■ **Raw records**
──────────

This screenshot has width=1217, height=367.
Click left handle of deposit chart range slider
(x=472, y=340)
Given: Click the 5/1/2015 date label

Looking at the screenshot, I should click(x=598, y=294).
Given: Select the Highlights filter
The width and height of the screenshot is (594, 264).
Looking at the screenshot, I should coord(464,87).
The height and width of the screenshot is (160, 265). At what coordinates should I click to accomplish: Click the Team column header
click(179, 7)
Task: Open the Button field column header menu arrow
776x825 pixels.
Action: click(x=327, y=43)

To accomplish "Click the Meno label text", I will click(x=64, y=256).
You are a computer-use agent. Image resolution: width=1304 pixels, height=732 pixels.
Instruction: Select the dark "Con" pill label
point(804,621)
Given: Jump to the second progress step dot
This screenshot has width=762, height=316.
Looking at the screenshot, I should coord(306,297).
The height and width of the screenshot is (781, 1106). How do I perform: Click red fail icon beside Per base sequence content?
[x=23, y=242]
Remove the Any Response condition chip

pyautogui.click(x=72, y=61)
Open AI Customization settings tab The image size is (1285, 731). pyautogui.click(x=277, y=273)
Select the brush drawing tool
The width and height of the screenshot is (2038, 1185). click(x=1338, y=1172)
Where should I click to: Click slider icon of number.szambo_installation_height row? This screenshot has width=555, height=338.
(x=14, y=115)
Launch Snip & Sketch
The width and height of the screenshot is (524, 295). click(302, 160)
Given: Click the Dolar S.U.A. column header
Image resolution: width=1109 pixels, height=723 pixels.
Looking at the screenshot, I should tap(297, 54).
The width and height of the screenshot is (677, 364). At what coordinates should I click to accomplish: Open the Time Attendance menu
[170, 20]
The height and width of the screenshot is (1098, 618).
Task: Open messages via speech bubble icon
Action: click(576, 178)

──────────

■ **TASK BRIEF**
Substitute "circle" for "dot" in the records from the line with "Given: Jump to the second progress step dot" up to and including the line with "pyautogui.click(x=72, y=61)", and give those lines again with nothing else changed.

■ **EXERCISE OUTPUT**
Given: Jump to the second progress step circle
This screenshot has width=762, height=316.
Looking at the screenshot, I should coord(306,297).
The height and width of the screenshot is (781, 1106). How do I perform: Click red fail icon beside Per base sequence content?
[x=23, y=242]
Remove the Any Response condition chip

pyautogui.click(x=72, y=61)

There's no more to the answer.